Katahdin—a name derived from the Abenaki Indian words kette adene, which is said to mean “greatest mountain”—is the highest point in Maine. It is also one end—for most thru-hikers, the endpoint—of the Appalachian Trail which extends 2160 miles to Georgia. In North to Katahdin, Eric Pinder rambles throughout the Katahdin region, ruminating on the mountain’s history and symbolism, and meditating on America’s relationship with wilderness.

Pinder takes as his starting point Henry David Thoreau’s 1846 visit to Katahdin, which he intended to climb but decided to abandon instead. Throughout the book, the author returns to this naturalist-philosopher, as he reflects on the popularity of mountain hiking today—an activity rare in Thoreau’s day—and wonders about the draw. “What is it—philosophically, aesthetically, and biologically—that attracts us to nature in the first place?” he asks. “Can the natural world still satisfy crowds in search of solitude?”

Having hiked Mt. Katahdin as a boy and worked for seven years as a weather watcher on Mt. Washington, Pinder is a good guide to the region, intimately familiar with its wildlife, topography, and climate.

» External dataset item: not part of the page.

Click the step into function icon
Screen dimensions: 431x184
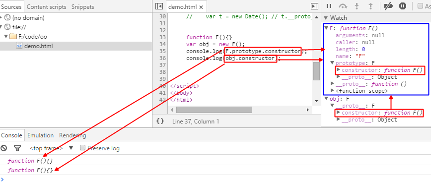[357, 6]
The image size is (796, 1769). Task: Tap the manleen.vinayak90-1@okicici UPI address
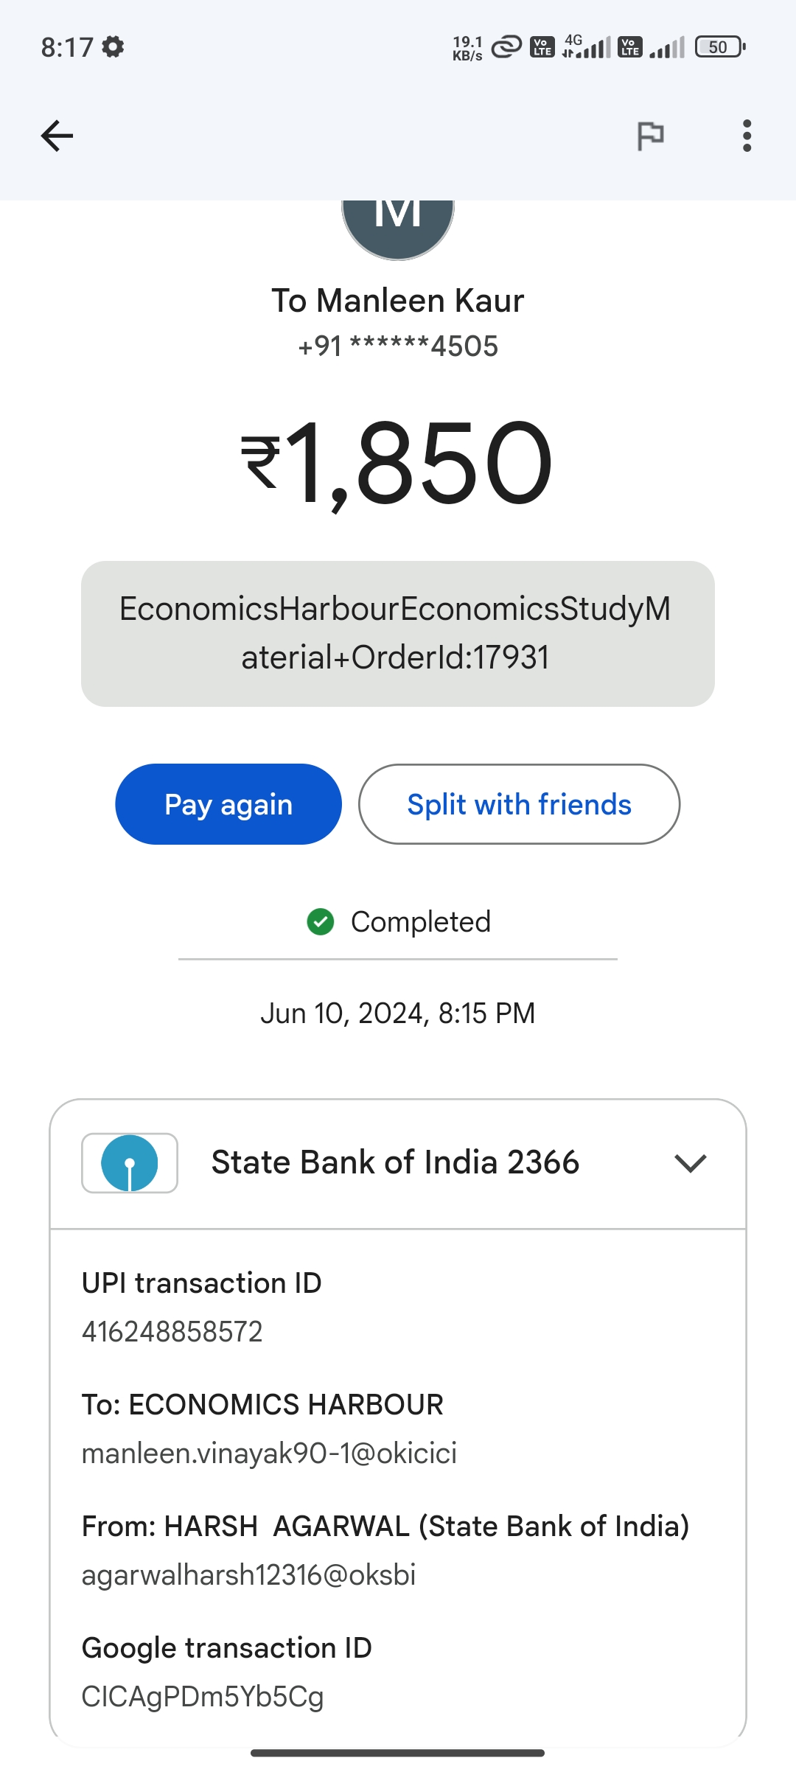pyautogui.click(x=269, y=1454)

He is entertaining, as well as informative, about the hikers on the Appalachian Trail, who over time form a community; about the myths the old rangers tell about the Indian god Pamola, whose home is Mt. Katahdin; and about historical figures like Percival P. Baxter, who established the great Baxter State Park, which surrounds the mountain. And he writes with insight about wilderness, its definition, its rewards, and the problems it raises for a growing population that wants nature to fulfill its needs in contradictory ways: We love our pristine forests; we also need paper and the jobs that paper mills provide.

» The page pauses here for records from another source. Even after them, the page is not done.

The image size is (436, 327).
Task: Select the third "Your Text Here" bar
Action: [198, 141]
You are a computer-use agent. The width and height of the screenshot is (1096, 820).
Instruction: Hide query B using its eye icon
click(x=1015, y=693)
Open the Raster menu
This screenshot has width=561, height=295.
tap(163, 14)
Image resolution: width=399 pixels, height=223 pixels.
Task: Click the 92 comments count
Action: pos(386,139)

Unlike the mountain climber, says Pinder, toward the end of this ramble of a book, “the writer has no easy trail, no fixed direction, no footprints to follow. Writing is an exercise in bushwhacking.” I felt he could have whacked out some of the descriptions and repetitions, but the book is filled with memorable stories and it succeeds in getting the reader and potential hiker to think: Just why have I come to this mountain anyway: what was I looking for, what have I found?